Nice euro look love the BBS look!


----------



## turbo slc 2.9l (Dec 4, 2003)

Pictures look great! Can't get enough of the Sepang:thumbup:
Did you end up going lower & if so any pics?


----------



## Jusjus (Mar 30, 2015)

So didnt end up going lower yet as i'd need camber plates for the front since im rubbing already during hard cornering...

Some more pics for everyone to enjoy


----------



## 3Peat (Nov 19, 2014)

Jusjus said:


>


Car looks amazeballs!

Especially like these two pics... Love how the crease lines pop, and the height is perfect. Shame that it rubs.


----------



## GTI2lo (Dec 19, 1999)

Very nice setup! How do you find the ride on the KW's?


----------



## Onequick4door (Sep 13, 2014)

*All these cars need is -*



GTI2lo said:


> Very nice setup! How do you find the ride on the KW's?

» Supplied data
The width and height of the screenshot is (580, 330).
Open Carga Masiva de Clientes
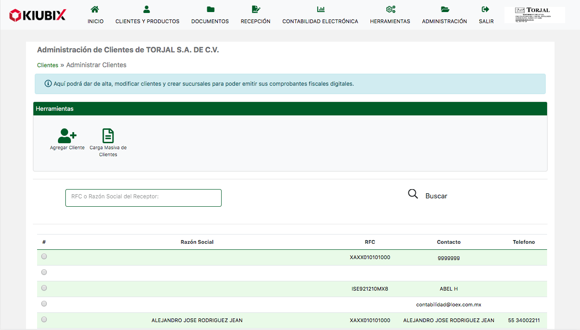tap(108, 136)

» Given instruction 1
In the car forum thread, write out the part from "## turbo slc" up to and including "during hard cornering..." again, renaming "Sepang" to "Tornado Red" throughout.
» Given instruction 2
List every username that appears as a post header in the car forum thread.
» Given instruction 3
Carry the car forum thread on from the point where it stops.

» Output 1
## turbo slc 2.9l (Dec 4, 2003)

Pictures look great! Can't get enough of the Tornado Red:thumbup:
Did you end up going lower & if so any pics?


----------



## Jusjus (Mar 30, 2015)

So didnt end up going lower yet as i'd need camber plates for the front since im rubbing already during hard cornering...

» Output 2
turbo slc 2.9l, Jusjus, 3Peat, GTI2lo, Onequick4door

» Output 3
A nice lip spoiler for just a little bit more aggressive look for the frontend, which I'm hoping is available in the US soon.


----------



## Jusjus (Mar 30, 2015)

GTI2lo said:


> Very nice setup! How do you find the ride on the KW's?


Ride comfort is amazing... Definitely the most comfortable coils I've ever rode on (had BC, Tein mono flex, HSD, Buddyclub in the past). 

Max soft it's probably just as if not even more comfortable than stock. However, too much rebound. Harder settings it's stiff enough and trackable.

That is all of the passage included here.